Copy out the rows word for word, from the start through the line holding "testimonial-author: Mayme Rodriguez", that line included. Leave the pictures out of your copy.

***** Given entries

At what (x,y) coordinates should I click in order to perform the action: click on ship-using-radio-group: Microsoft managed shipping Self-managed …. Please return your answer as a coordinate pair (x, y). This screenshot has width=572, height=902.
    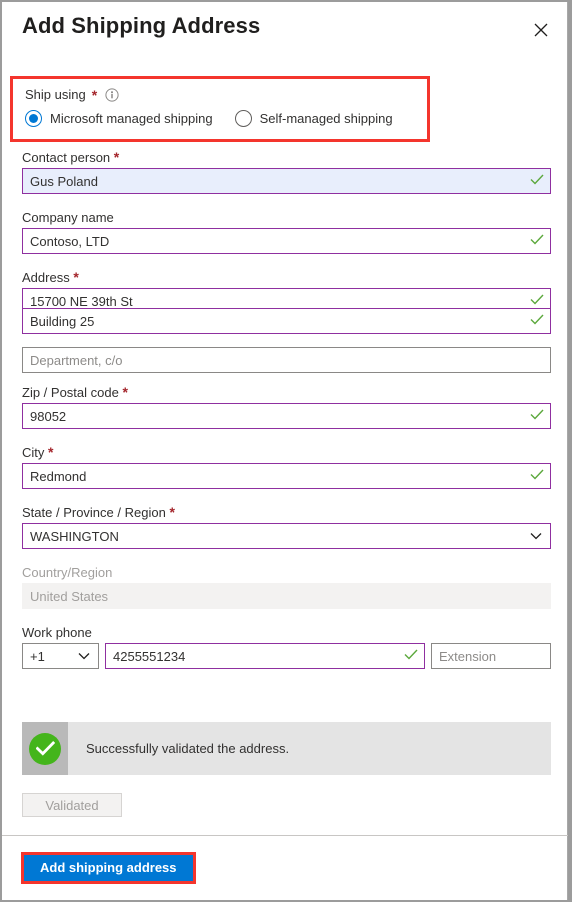
    Looking at the image, I should click on (209, 118).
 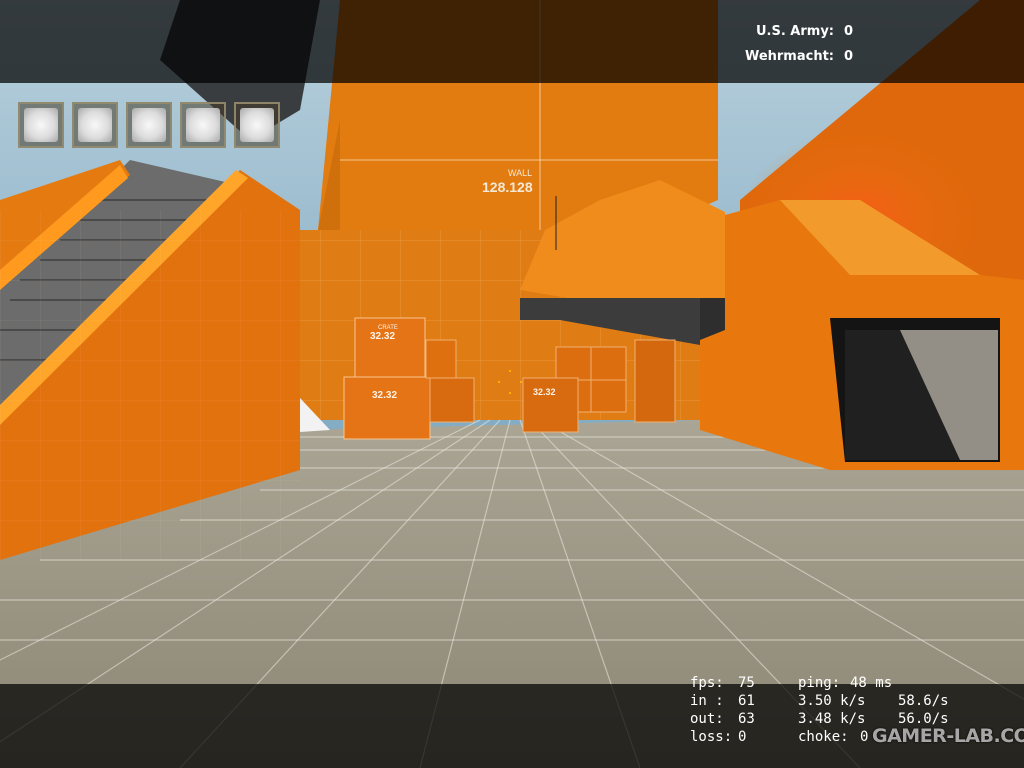 I want to click on in-pps: 58.6/s, so click(x=924, y=701).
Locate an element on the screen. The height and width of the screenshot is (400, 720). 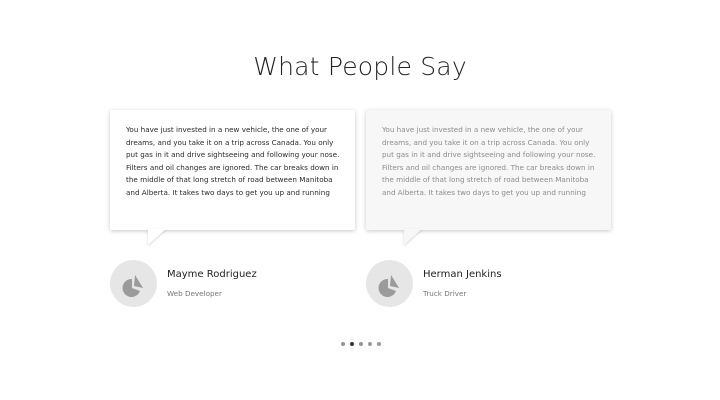
testimonial-author: Mayme Rodriguez Web Developer is located at coordinates (232, 283).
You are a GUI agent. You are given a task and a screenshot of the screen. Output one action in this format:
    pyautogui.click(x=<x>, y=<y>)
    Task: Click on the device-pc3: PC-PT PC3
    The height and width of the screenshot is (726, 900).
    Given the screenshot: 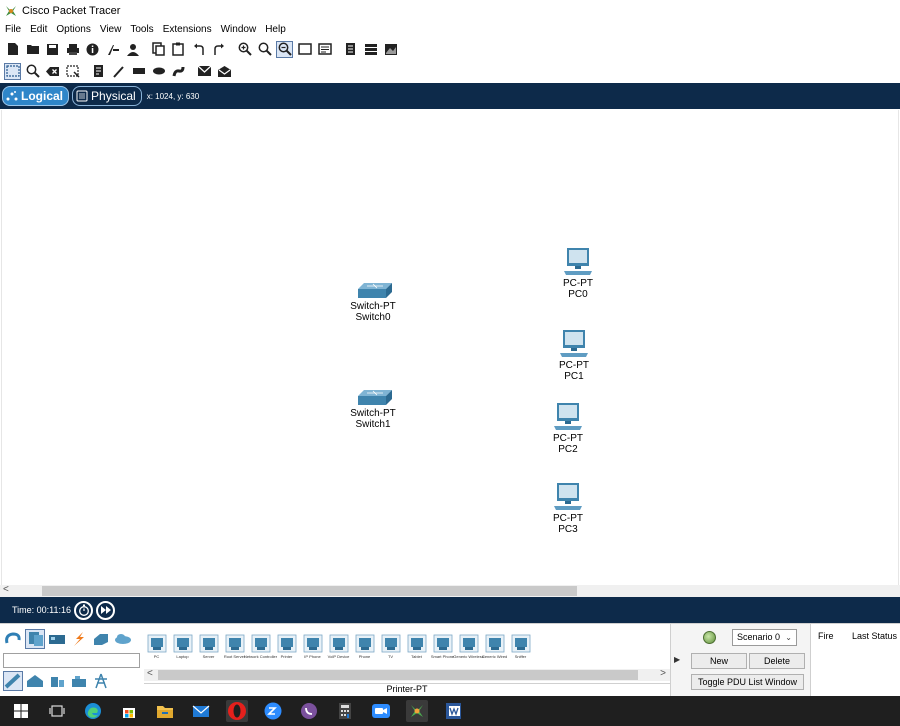 What is the action you would take?
    pyautogui.click(x=568, y=508)
    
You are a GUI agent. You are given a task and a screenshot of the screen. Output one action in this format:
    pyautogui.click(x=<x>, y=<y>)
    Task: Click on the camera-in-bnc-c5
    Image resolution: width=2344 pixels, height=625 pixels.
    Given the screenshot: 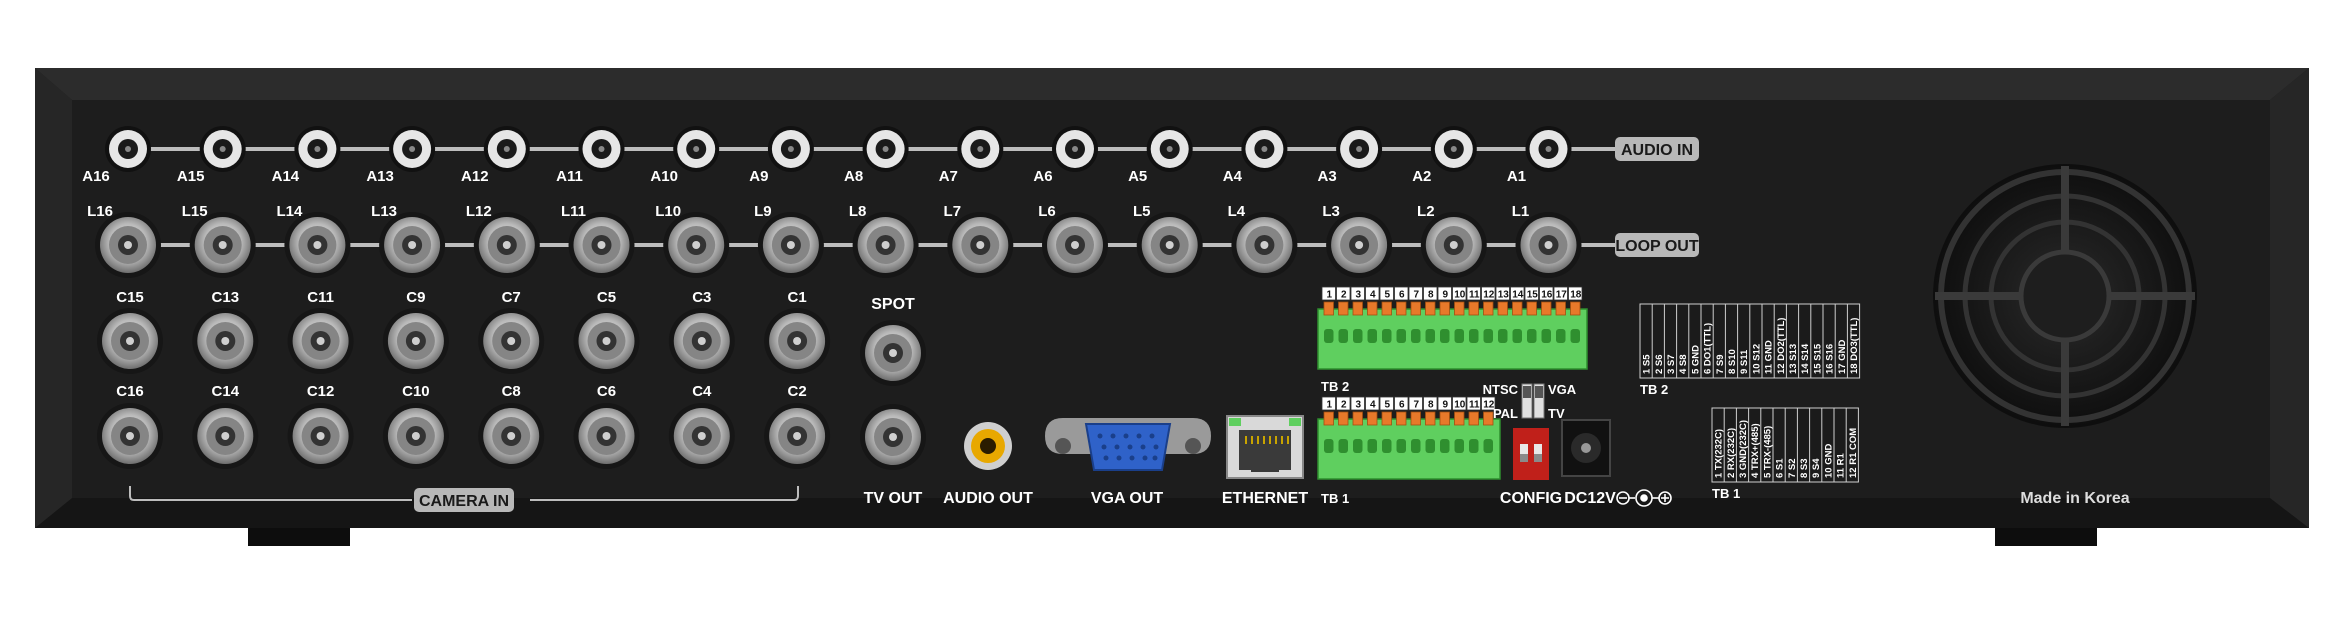 What is the action you would take?
    pyautogui.click(x=606, y=341)
    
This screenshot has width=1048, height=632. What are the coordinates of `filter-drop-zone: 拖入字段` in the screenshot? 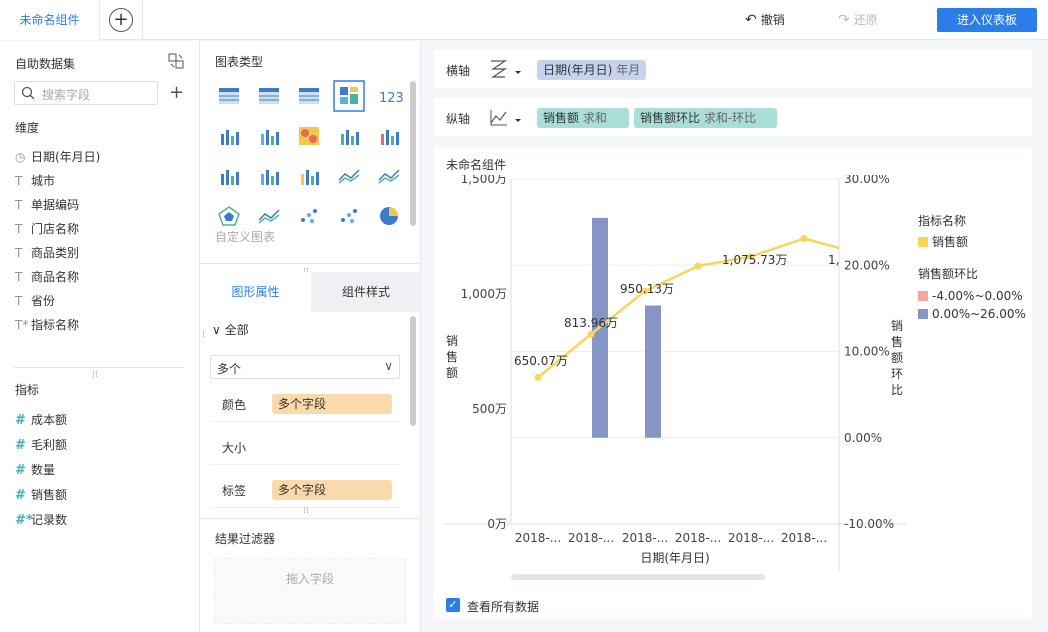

**********

**Response box**
At what (x,y) coordinates should I click in order to perform the action: click on ship-using-radio-group: Microsoft managed shipping Self-managed …. Please return your answer as a coordinate pair (x, y). This screenshot has width=572, height=902.
    Looking at the image, I should click on (209, 118).
  I want to click on in-pps: 58.6/s, so click(x=924, y=701).
Locate an element on the screen. The height and width of the screenshot is (400, 720). 
testimonial-author: Mayme Rodriguez Web Developer is located at coordinates (232, 283).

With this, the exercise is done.